What you will do:
Starting at the line containing "Click the third red rating star" and ending at the last of the entries, arrange the lines as a numbered list, skipping blank lines and leaving out the pictures.

Entries provided:
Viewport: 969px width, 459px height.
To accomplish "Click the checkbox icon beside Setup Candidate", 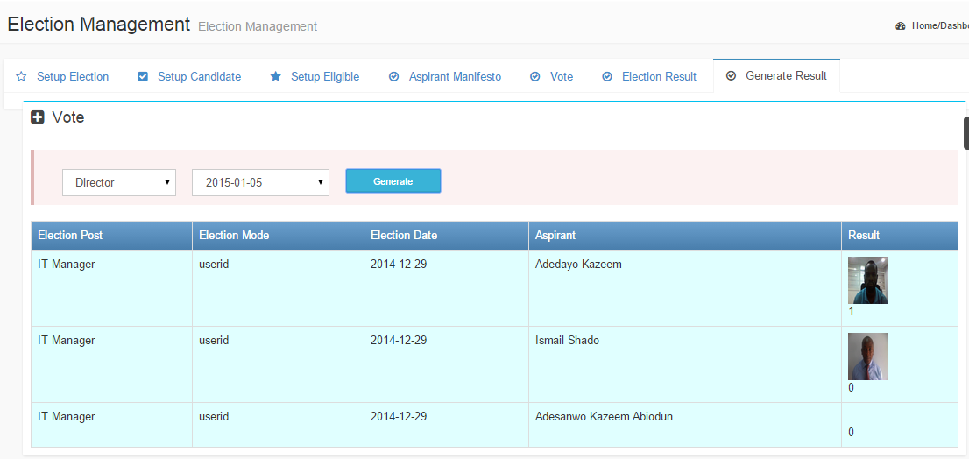I will coord(143,77).
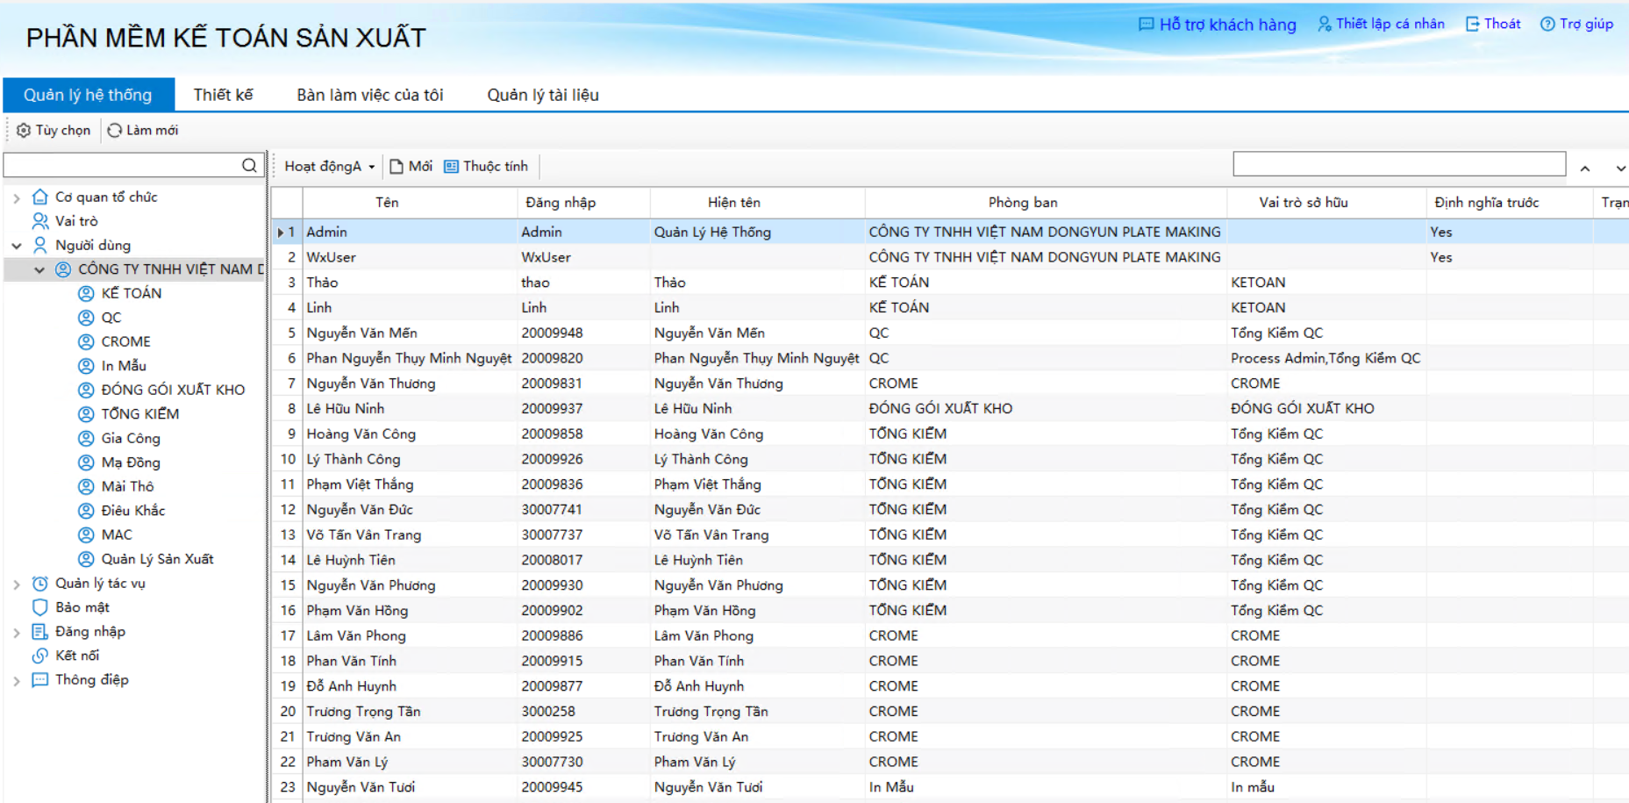
Task: Open the Quản lý tài liệu tab
Action: point(543,95)
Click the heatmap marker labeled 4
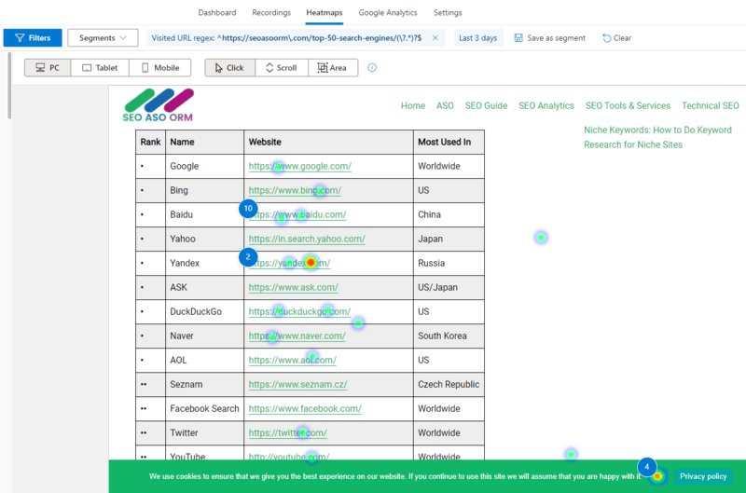The height and width of the screenshot is (493, 746). click(x=647, y=467)
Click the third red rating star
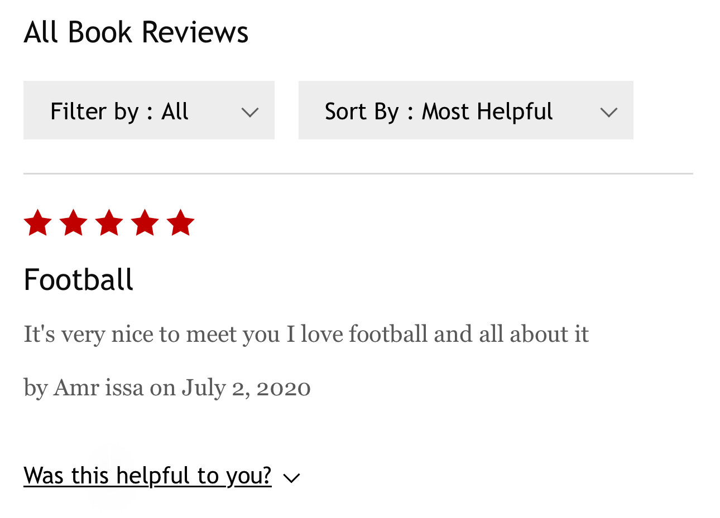Viewport: 720px width, 518px height. 109,223
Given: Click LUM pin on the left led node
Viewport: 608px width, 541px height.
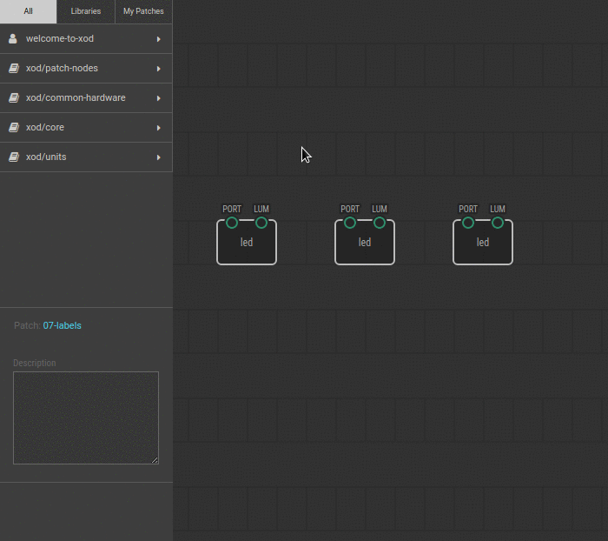Looking at the screenshot, I should 261,223.
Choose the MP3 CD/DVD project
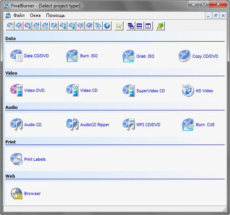This screenshot has width=230, height=215. point(141,124)
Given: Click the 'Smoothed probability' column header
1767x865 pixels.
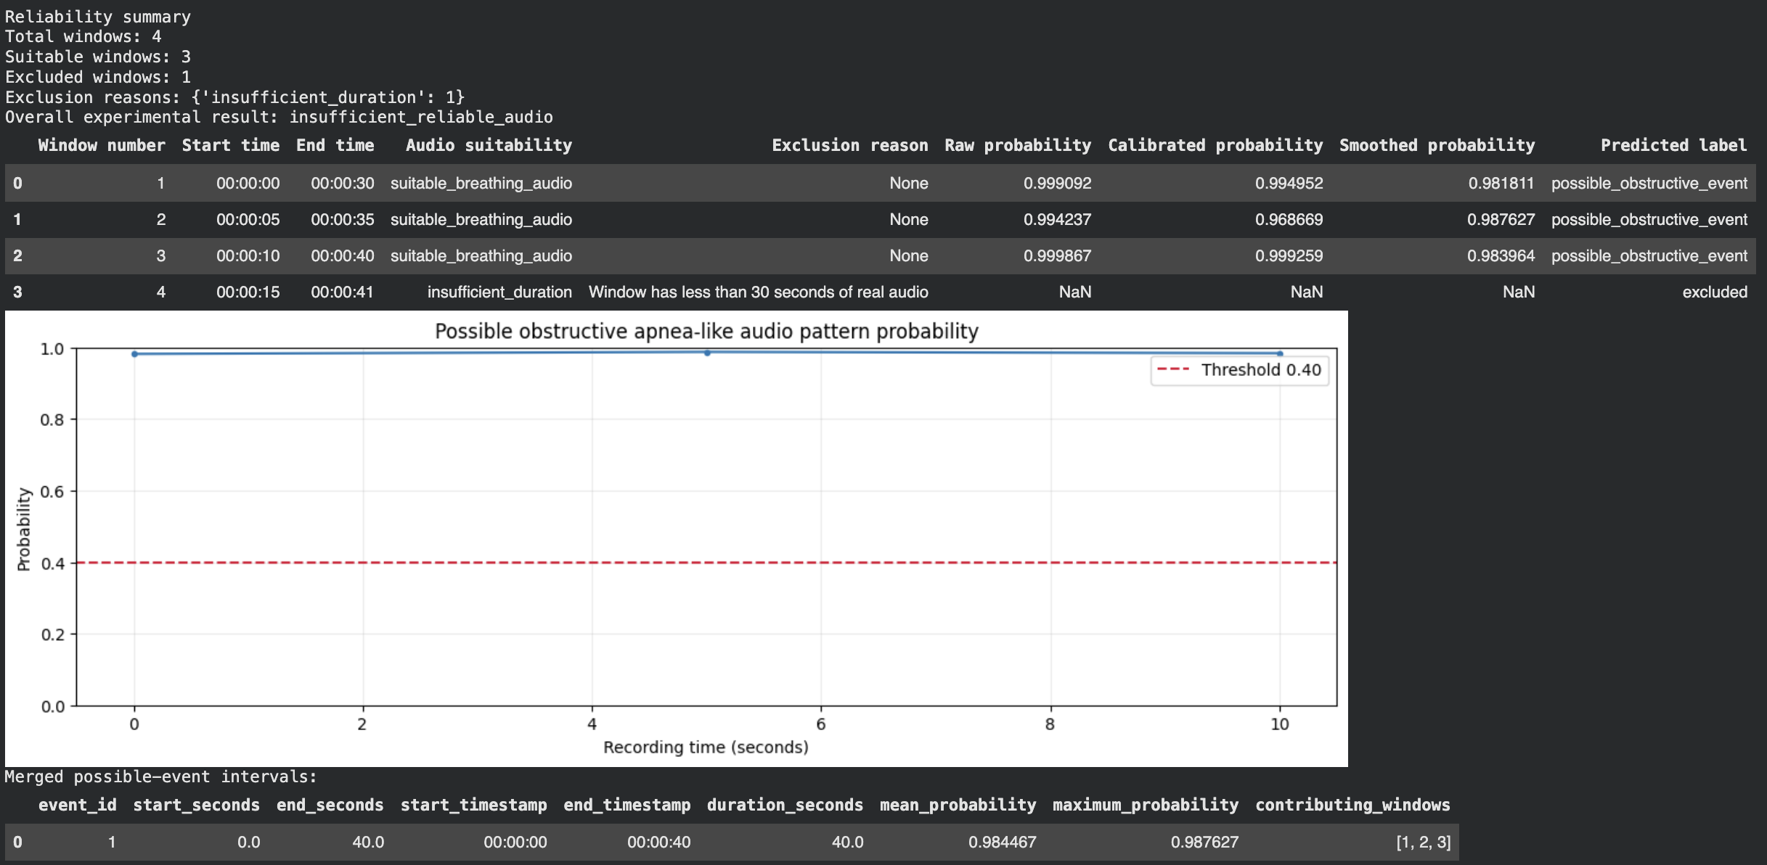Looking at the screenshot, I should point(1437,145).
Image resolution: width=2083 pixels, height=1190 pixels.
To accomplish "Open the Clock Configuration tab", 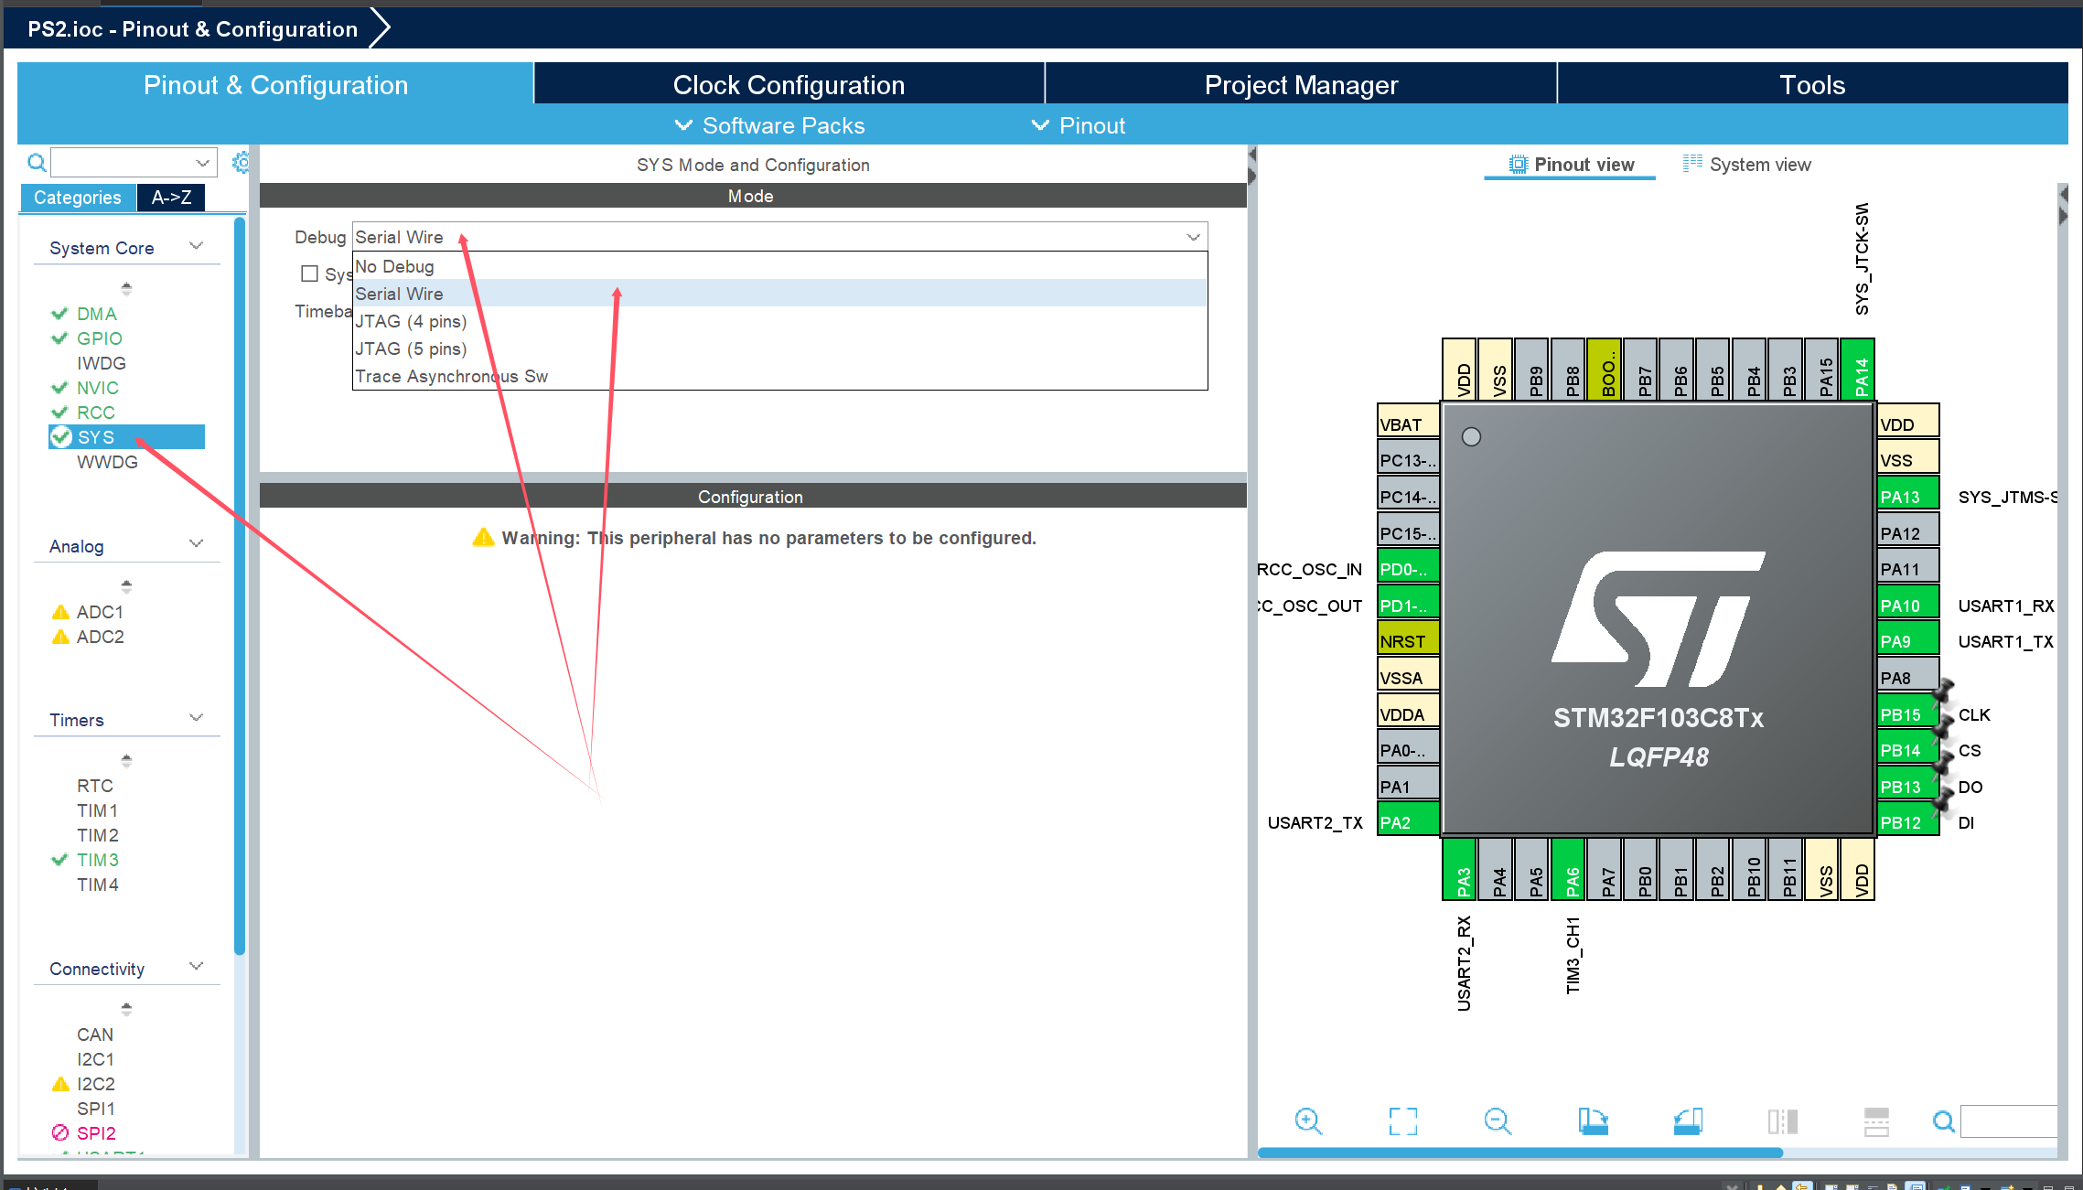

Task answer:
1. Click the third red rating star
2. Viewport: 720px width, 518px height. 109,223
3. Given: Click LUM pin on the left led node
4. Viewport: 608px width, 541px height.
5. Looking at the screenshot, I should 261,223.
6. Choose the MP3 CD/DVD project
7. This screenshot has width=230, height=215. point(141,124)
8. Given: Click the 'Smoothed probability' column header
9. 1767x865 pixels.
10. Looking at the screenshot, I should point(1437,145).
11. Image resolution: width=2083 pixels, height=1190 pixels.
12. To accomplish "Open the Clock Configuration tab", 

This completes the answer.